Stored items
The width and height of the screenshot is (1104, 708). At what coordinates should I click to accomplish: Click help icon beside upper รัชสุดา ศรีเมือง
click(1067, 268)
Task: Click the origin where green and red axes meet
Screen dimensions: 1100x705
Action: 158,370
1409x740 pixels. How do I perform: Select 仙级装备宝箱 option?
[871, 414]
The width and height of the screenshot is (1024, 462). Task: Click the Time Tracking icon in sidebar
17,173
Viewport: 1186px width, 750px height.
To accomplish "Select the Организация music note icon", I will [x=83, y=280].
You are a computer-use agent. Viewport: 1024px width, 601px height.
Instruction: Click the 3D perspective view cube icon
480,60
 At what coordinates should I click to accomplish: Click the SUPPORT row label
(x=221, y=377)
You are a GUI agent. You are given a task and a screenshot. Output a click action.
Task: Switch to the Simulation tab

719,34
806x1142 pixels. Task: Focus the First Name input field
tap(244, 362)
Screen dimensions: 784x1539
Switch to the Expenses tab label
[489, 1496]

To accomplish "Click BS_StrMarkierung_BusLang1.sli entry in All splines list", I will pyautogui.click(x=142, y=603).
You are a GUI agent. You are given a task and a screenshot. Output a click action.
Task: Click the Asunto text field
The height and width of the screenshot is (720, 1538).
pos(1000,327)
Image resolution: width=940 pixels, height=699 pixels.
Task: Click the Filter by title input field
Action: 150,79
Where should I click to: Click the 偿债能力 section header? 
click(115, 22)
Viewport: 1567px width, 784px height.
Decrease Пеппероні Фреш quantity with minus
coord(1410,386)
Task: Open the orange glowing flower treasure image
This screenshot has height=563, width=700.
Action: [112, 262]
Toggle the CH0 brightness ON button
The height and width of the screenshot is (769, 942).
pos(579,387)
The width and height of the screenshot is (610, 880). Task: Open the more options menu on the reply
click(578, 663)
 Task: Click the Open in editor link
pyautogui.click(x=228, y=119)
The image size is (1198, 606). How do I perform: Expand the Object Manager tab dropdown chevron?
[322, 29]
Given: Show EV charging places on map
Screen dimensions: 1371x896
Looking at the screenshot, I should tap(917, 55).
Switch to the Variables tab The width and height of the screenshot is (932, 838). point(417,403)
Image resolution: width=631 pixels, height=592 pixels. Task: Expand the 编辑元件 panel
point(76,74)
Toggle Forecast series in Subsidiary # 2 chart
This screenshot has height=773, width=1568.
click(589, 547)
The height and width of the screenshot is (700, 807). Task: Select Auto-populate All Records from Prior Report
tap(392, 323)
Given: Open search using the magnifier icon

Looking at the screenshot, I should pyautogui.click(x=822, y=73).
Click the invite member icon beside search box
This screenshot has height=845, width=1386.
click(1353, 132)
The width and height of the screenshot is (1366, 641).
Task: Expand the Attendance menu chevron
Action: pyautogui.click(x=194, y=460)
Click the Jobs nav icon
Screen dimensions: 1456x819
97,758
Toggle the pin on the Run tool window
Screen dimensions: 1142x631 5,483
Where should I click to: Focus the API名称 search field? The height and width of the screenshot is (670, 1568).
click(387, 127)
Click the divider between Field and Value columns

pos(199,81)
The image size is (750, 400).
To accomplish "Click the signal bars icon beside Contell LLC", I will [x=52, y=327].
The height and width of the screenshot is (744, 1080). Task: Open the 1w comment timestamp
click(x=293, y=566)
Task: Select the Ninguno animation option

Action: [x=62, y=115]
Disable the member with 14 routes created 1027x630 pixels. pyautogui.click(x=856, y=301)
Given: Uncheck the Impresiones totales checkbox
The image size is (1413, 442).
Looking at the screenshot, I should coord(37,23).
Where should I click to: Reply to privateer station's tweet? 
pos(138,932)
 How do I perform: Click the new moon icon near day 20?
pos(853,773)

→ **What is being asked**
The records above must be restated. Preserve every word.

→ **Finished task**
The width and height of the screenshot is (1104, 708). At what coordinates should I click to accomplish: Click help icon beside upper รัชสุดา ศรีเมือง
click(1067, 268)
Task: Click the origin where green and red axes meet
Screen dimensions: 1100x705
Action: 158,370
1409x740 pixels. How do I perform: Select 仙级装备宝箱 option?
[871, 414]
The width and height of the screenshot is (1024, 462). Task: Click the Time Tracking icon in sidebar
17,173
Viewport: 1186px width, 750px height.
To accomplish "Select the Организация music note icon", I will [x=83, y=280].
You are a computer-use agent. Viewport: 1024px width, 601px height.
Instruction: Click the 3D perspective view cube icon
480,60
 At what coordinates should I click to accomplish: Click the SUPPORT row label
(x=221, y=377)
You are a GUI agent. You are given a task and a screenshot. Output a click action.
Task: Switch to the Simulation tab

719,34
806x1142 pixels. Task: Focus the First Name input field
tap(244, 362)
Screen dimensions: 784x1539
Switch to the Expenses tab label
[489, 1496]

To accomplish "Click BS_StrMarkierung_BusLang1.sli entry in All splines list", I will pyautogui.click(x=142, y=603).
You are a GUI agent. You are given a task and a screenshot. Output a click action.
Task: Click the Asunto text field
The height and width of the screenshot is (720, 1538).
pos(1000,327)
Image resolution: width=940 pixels, height=699 pixels.
Task: Click the Filter by title input field
Action: 150,79
Where should I click to: Click the 偿债能力 section header? 
click(115, 22)
Viewport: 1567px width, 784px height.
Decrease Пеппероні Фреш quantity with minus
coord(1410,386)
Task: Open the orange glowing flower treasure image
This screenshot has height=563, width=700.
Action: [112, 262]
Toggle the CH0 brightness ON button
The height and width of the screenshot is (769, 942).
pos(579,387)
The width and height of the screenshot is (610, 880). Task: Open the more options menu on the reply
click(578, 663)
 Task: Click the Open in editor link
pyautogui.click(x=228, y=119)
The image size is (1198, 606). How do I perform: Expand the Object Manager tab dropdown chevron?
[322, 29]
Given: Show EV charging places on map
Screen dimensions: 1371x896
Looking at the screenshot, I should tap(917, 55).
Switch to the Variables tab The width and height of the screenshot is (932, 838). point(417,403)
Image resolution: width=631 pixels, height=592 pixels. Task: Expand the 编辑元件 panel
point(76,74)
Toggle Forecast series in Subsidiary # 2 chart
This screenshot has height=773, width=1568.
click(589, 547)
The height and width of the screenshot is (700, 807). Task: Select Auto-populate All Records from Prior Report
tap(392, 323)
Given: Open search using the magnifier icon

Looking at the screenshot, I should pyautogui.click(x=822, y=73).
Click the invite member icon beside search box
This screenshot has height=845, width=1386.
click(1353, 132)
The width and height of the screenshot is (1366, 641).
Task: Expand the Attendance menu chevron
Action: pyautogui.click(x=194, y=460)
Click the Jobs nav icon
Screen dimensions: 1456x819
97,758
Toggle the pin on the Run tool window
Screen dimensions: 1142x631 5,483
Where should I click to: Focus the API名称 search field? The height and width of the screenshot is (670, 1568).
click(387, 127)
Click the divider between Field and Value columns

pos(199,81)
The image size is (750, 400).
To accomplish "Click the signal bars icon beside Contell LLC", I will [x=52, y=327].
The height and width of the screenshot is (744, 1080). Task: Open the 1w comment timestamp
click(x=293, y=566)
Task: Select the Ninguno animation option

Action: [x=62, y=115]
Disable the member with 14 routes created 1027x630 pixels. pyautogui.click(x=856, y=301)
Given: Uncheck the Impresiones totales checkbox
The image size is (1413, 442).
Looking at the screenshot, I should coord(37,23).
Where should I click to: Reply to privateer station's tweet? 
pos(138,932)
 How do I perform: Click the new moon icon near day 20?
pos(853,773)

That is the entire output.